Home to one of the most iconic and enduring images of Kyrenia, North Cyprus.
The small but beautiful village of Bellapais sits high on the side of the Kyrenia mountains just to the north east of Kyrenia. It is a village of narrow streets and full of charm but the major attraction lies at the very heart of the village, Bellapais Abbey. This sturdily built 12th century Abbey is graced by towering, slender gothic arches, a picture in themselves and one of the enduring iconic images of North Cyprus.
Bellapais Abbey is believed to be a derivation of the French name 'Abbaye de la paix', Abbey of peace. Back in 1298 when the construction of the abbey started this must have been a really isolated and tranquil spot which attracted the Augustinian monks forced to flee Jerusalem by the Saracens. In all probability it was founded by Amaury de Lusignan, King of Cyprus at the time. King Hughues III was a great benefactor and built further additions in 1267 shaping its present appearance except for the gothic refectory which was added by his successor, King Hughues IV, in the following century. For a time it accepted the Nobertine rule which required the monks to wear white so it became known as the White Abbey.
Its rich treasury, believed to have contained a fragment of the True Cross, was looted by the invading Genoese in 1373 which led to the abbey's gradual decline. Later, in 1570, it was sacked by the Turks and left in ruins. With all this raw material at hand, it wasn't long before the locals were recycling the stone to build houses and create a village.
Visitors today can enter through an arched and fortified gateway to see, immediately opposite, the oldest part of the abbey, the well preserved 13th century church. Beyond the church lie the cloisters with their delicate gothic arches. On the northern side is the large refectory which is now used for classical concerts, particularly in May when the music festival is held.

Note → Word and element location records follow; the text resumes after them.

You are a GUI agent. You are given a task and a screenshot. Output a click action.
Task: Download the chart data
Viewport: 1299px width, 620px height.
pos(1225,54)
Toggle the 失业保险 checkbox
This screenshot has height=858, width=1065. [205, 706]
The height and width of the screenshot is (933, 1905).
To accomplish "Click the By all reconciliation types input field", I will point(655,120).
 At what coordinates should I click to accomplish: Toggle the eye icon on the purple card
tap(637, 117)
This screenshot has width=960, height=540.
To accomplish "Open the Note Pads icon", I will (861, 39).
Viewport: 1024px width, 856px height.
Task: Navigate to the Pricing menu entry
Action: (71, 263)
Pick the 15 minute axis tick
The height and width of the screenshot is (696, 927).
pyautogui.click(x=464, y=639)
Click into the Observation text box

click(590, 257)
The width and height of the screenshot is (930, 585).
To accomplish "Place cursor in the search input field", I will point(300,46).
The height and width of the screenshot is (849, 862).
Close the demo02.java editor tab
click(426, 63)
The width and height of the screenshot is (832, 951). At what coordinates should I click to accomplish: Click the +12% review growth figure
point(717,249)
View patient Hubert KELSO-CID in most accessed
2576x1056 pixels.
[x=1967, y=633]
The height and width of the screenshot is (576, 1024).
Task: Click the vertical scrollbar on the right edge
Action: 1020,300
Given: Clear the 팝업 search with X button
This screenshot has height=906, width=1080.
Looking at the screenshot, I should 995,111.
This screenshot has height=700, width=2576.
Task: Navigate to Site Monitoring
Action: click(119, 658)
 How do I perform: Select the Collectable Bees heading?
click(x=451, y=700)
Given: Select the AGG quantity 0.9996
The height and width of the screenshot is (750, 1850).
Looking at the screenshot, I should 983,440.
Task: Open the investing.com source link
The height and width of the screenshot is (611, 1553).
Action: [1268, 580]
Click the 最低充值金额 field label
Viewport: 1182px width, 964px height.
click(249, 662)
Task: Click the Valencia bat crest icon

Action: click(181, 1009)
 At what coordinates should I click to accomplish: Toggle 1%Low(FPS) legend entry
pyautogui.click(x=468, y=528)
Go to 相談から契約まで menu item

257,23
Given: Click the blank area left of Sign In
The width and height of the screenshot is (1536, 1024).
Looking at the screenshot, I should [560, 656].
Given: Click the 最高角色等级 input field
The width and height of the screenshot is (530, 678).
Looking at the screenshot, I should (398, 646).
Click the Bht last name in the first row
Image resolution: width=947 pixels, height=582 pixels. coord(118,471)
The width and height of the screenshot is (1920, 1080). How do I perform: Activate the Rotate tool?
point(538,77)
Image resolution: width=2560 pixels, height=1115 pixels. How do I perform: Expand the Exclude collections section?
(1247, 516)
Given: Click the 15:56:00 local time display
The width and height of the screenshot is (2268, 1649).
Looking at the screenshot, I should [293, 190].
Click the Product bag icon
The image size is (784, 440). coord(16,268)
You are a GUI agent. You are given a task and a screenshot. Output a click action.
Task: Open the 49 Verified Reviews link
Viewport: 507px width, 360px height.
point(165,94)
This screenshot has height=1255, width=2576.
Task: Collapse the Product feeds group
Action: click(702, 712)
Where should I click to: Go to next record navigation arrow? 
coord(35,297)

The village itself is a popular tourist attraction made more famous by Lawrence Durrell who lived here from 1953-6. His book, 'Bitter Lemons of Cyprus' was both a comic and serious account of his life in the village and unfolding dramas in the Cypriot drive for union with Greece, 'enosis'. Visitors are still trying to identify the Tree of Idleness, the mulberry tree which shaded him while he relaxed with a drink. His house, suitably named Bitter Lemons, lies up the hillside to the south but has been extensively modified since his day.